PROBLEM DETAILS:
Copy each line of the following material that has the string "agent".
⟨
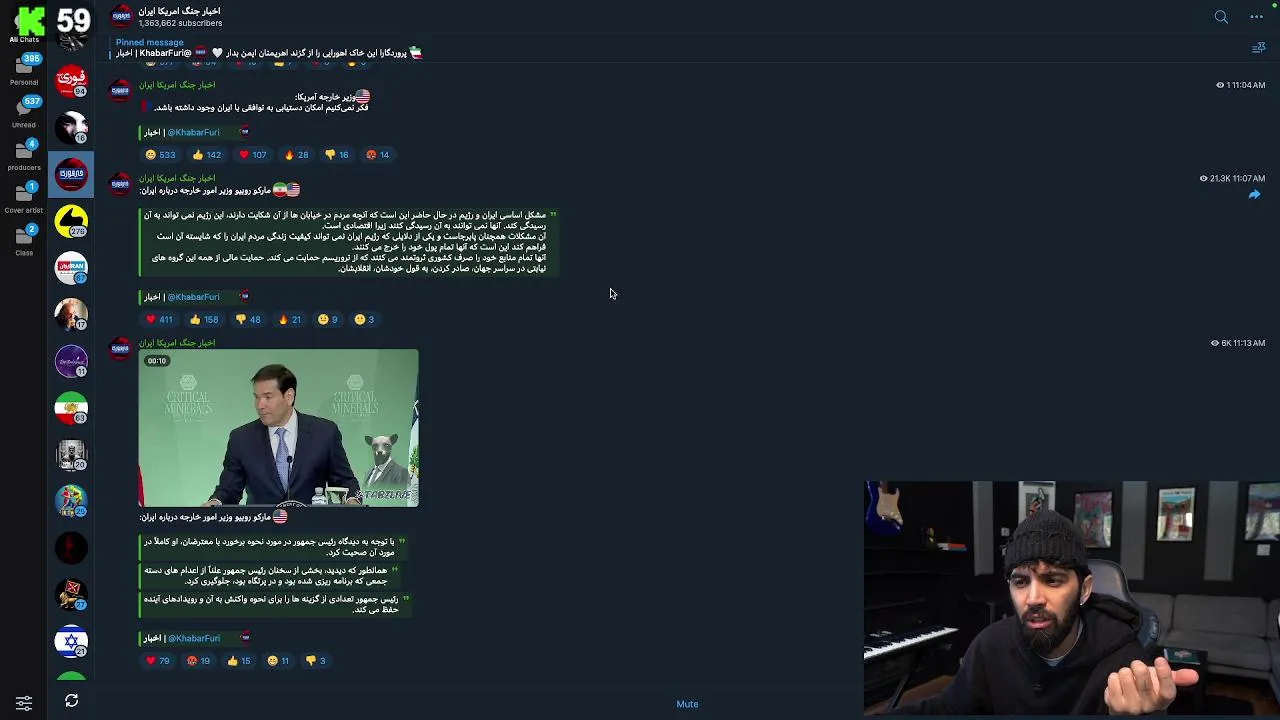This screenshot has width=1280, height=720.
Task: Open the producers folder
Action: point(24,155)
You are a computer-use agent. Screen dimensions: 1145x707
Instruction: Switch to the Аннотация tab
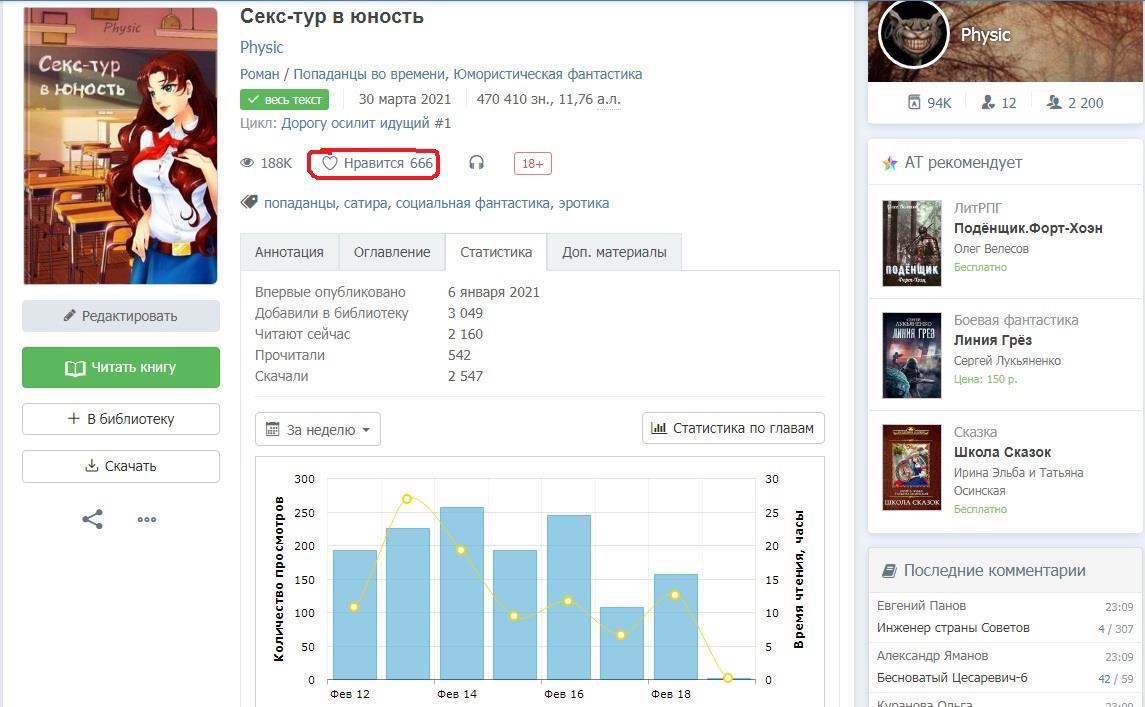point(289,252)
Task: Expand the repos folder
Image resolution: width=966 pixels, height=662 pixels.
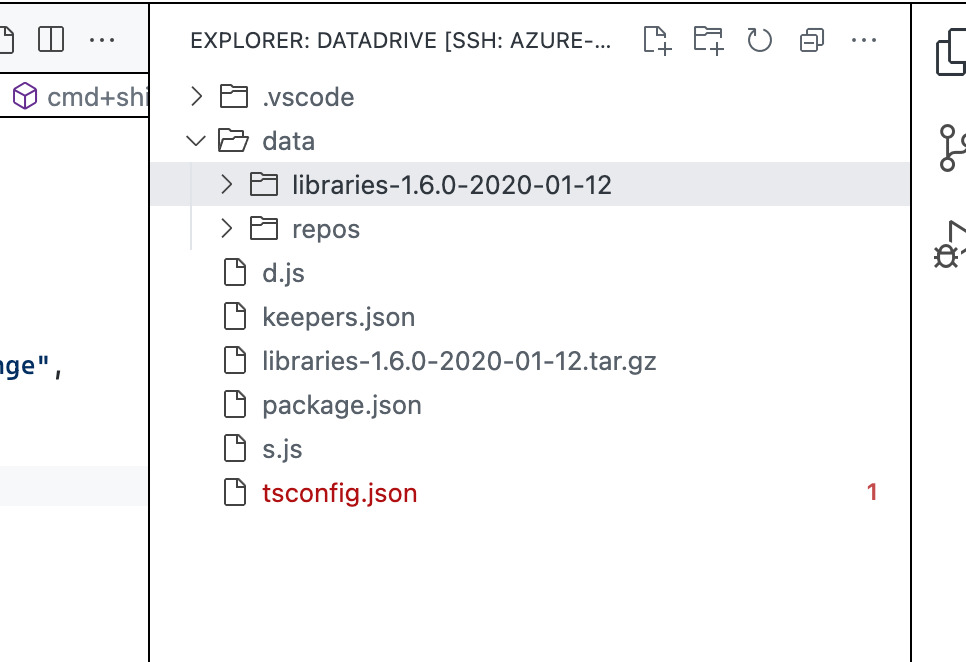Action: pyautogui.click(x=226, y=228)
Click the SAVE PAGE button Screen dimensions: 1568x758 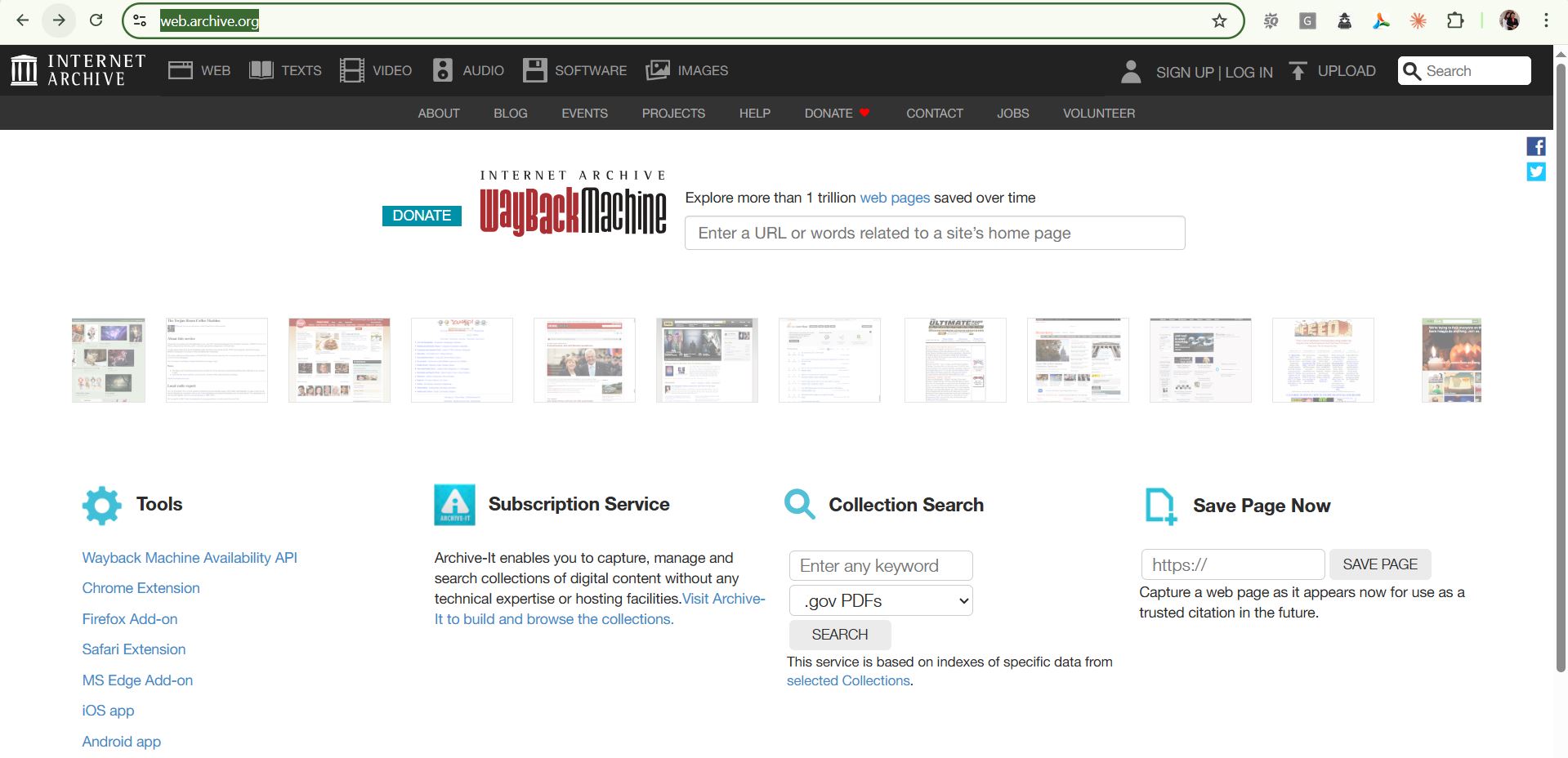1379,564
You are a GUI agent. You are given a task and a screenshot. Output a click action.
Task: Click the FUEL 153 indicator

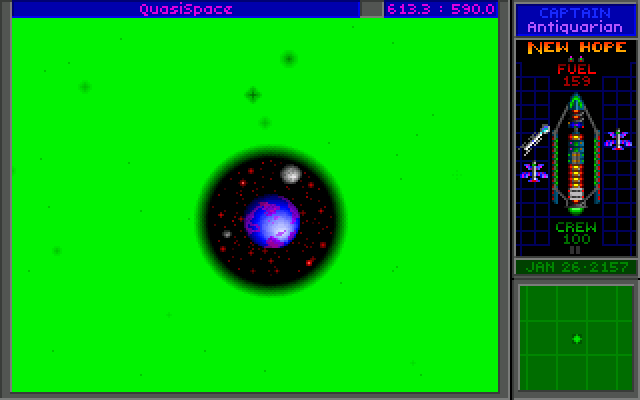(x=576, y=74)

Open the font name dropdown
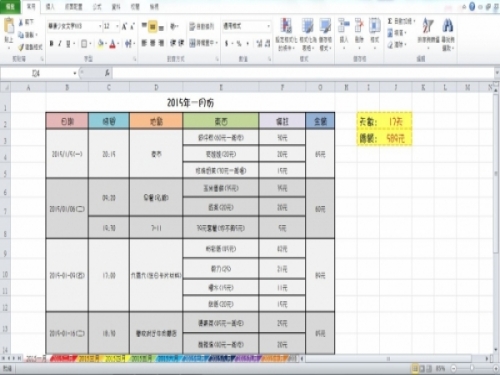coord(100,26)
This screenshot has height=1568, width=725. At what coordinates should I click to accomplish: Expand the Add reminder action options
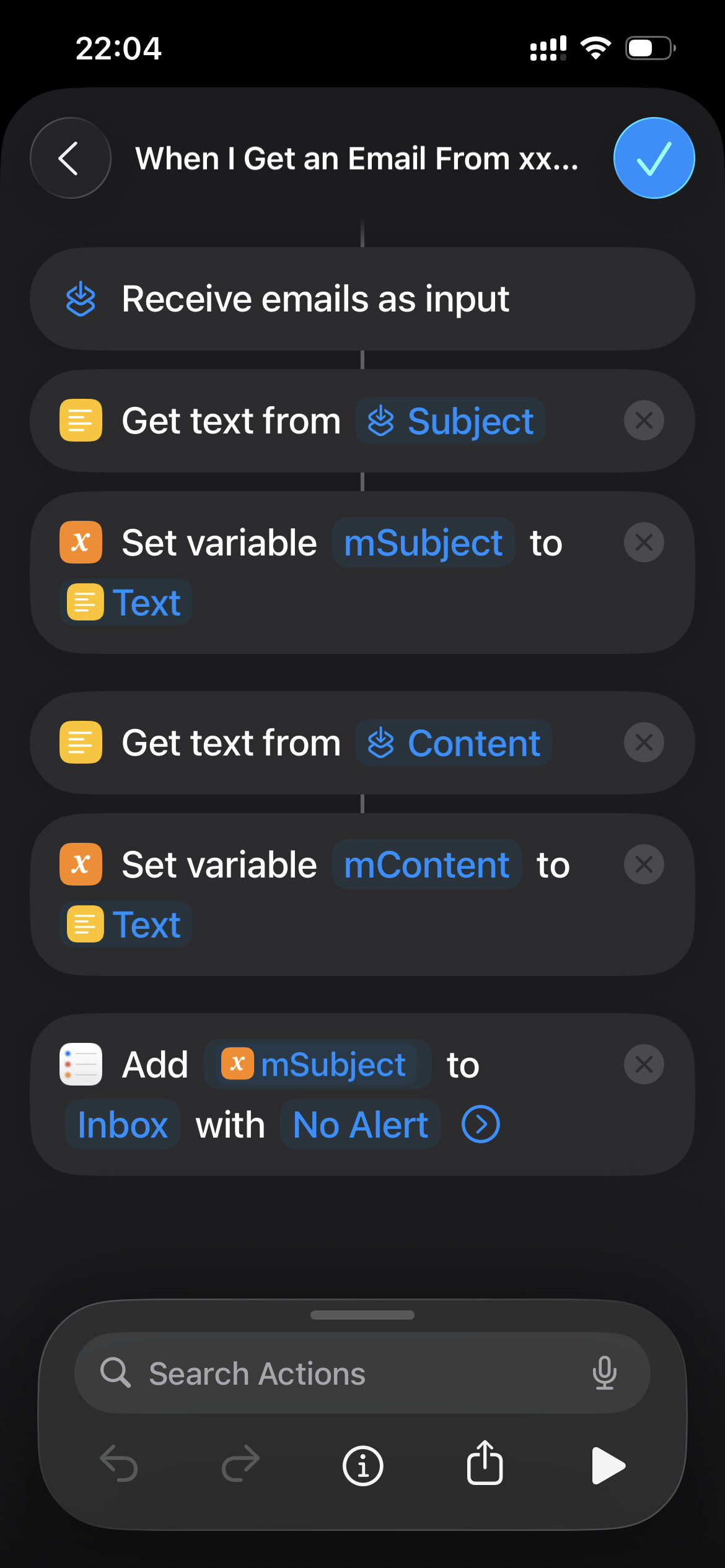coord(480,1124)
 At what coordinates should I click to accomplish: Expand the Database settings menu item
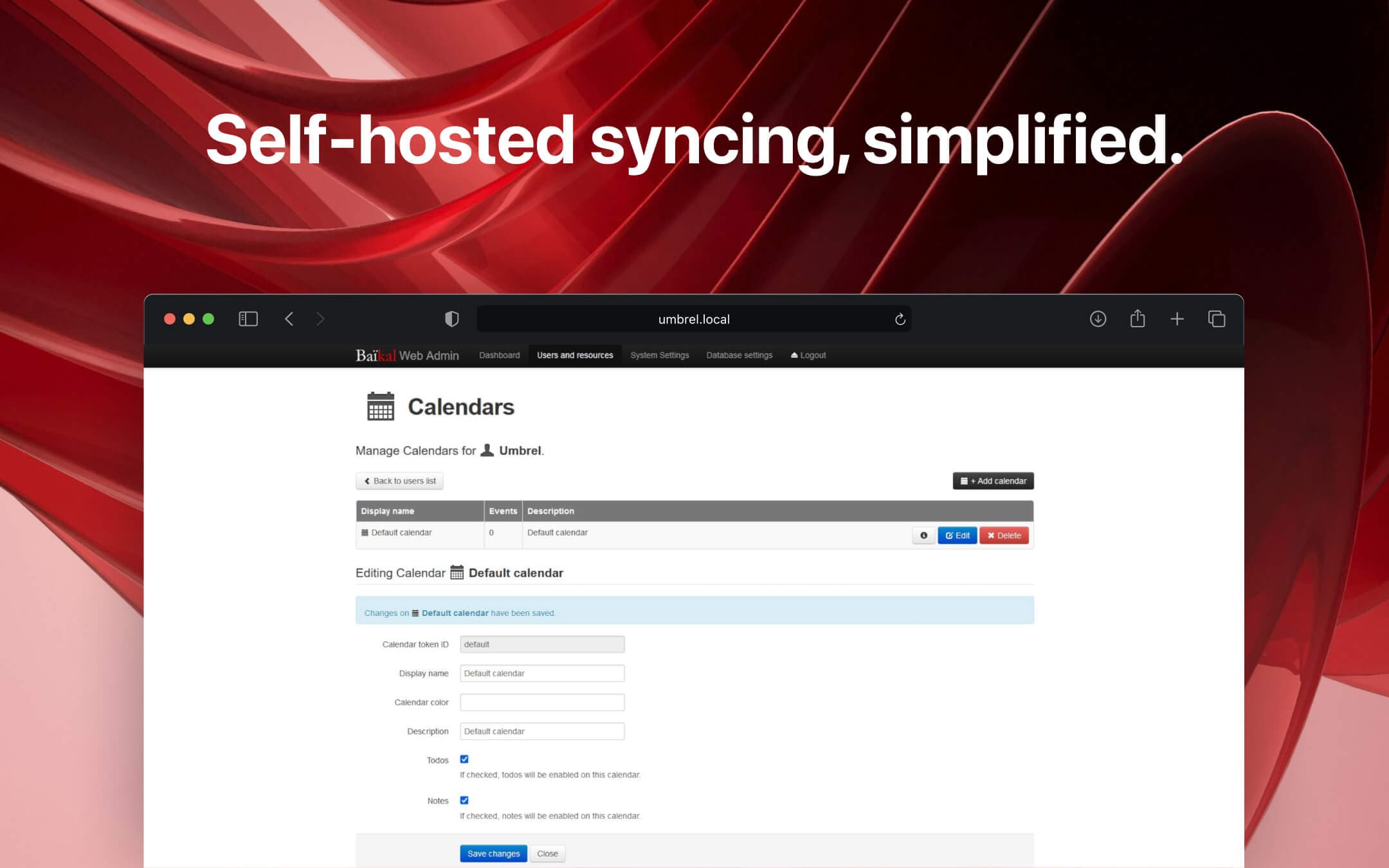pos(738,356)
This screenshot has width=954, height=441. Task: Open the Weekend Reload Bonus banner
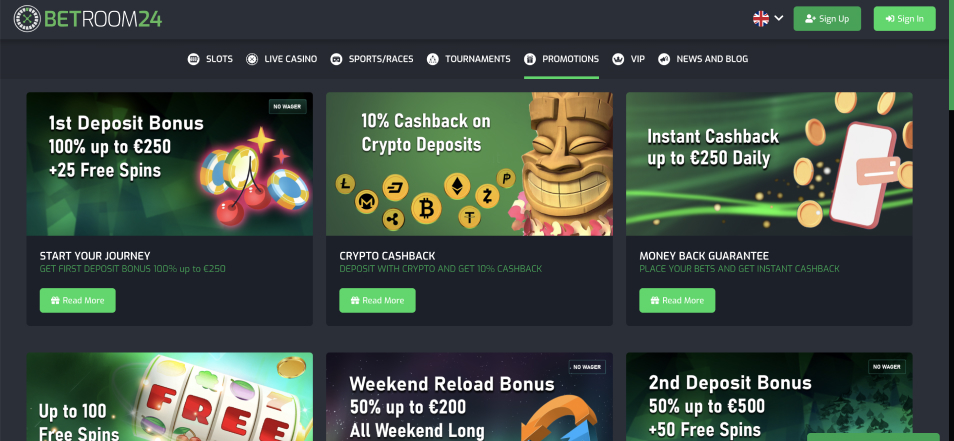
⟩
RESPONSE:
You are a computer-use agent. Screen dimensions: 1145x707
You are a GUI agent. You are given a task and a screenshot. Output a click action.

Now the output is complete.